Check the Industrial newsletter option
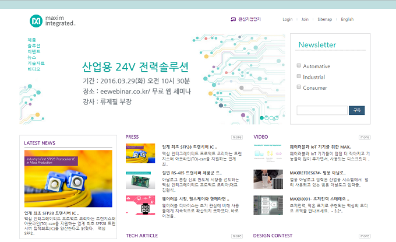Image resolution: width=396 pixels, height=242 pixels. click(x=299, y=76)
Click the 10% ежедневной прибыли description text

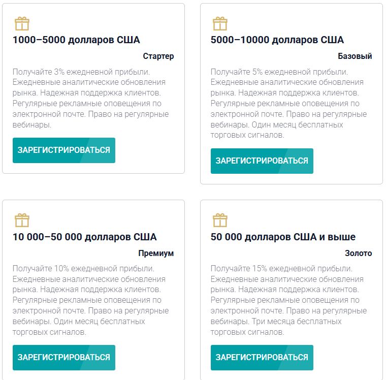point(90,300)
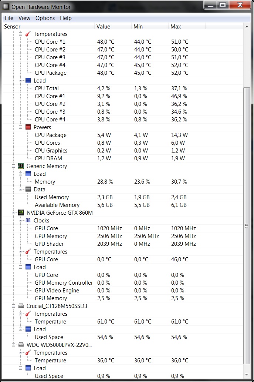Collapse the Crucial_CT128M550SSD3 drive node
The width and height of the screenshot is (254, 382).
click(14, 306)
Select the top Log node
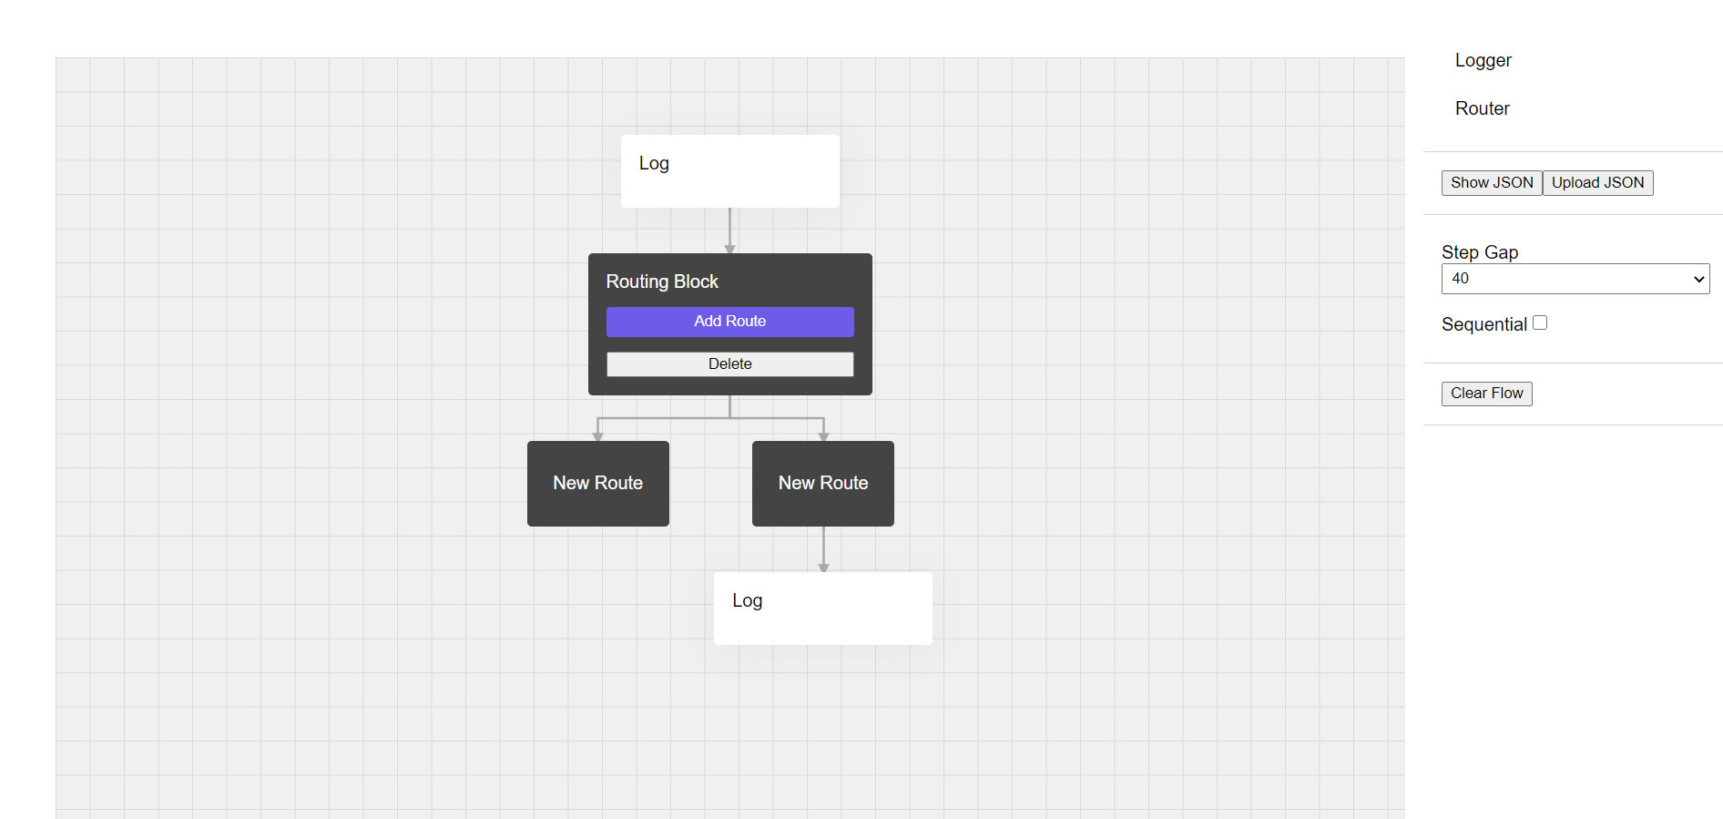Viewport: 1723px width, 819px height. click(x=729, y=171)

--------------------

WHAT TO PRODUCE
If you see a picture in the listing, skip it while copying everything else exactly.

COMPLETED EXERCISE
Check the Industrial newsletter option
Image resolution: width=396 pixels, height=242 pixels. click(x=299, y=76)
Click the 10% ежедневной прибыли description text

point(90,300)
Collapse the Crucial_CT128M550SSD3 drive node
The width and height of the screenshot is (254, 382).
click(14, 306)
Select the top Log node
Viewport: 1723px width, 819px height. click(x=729, y=171)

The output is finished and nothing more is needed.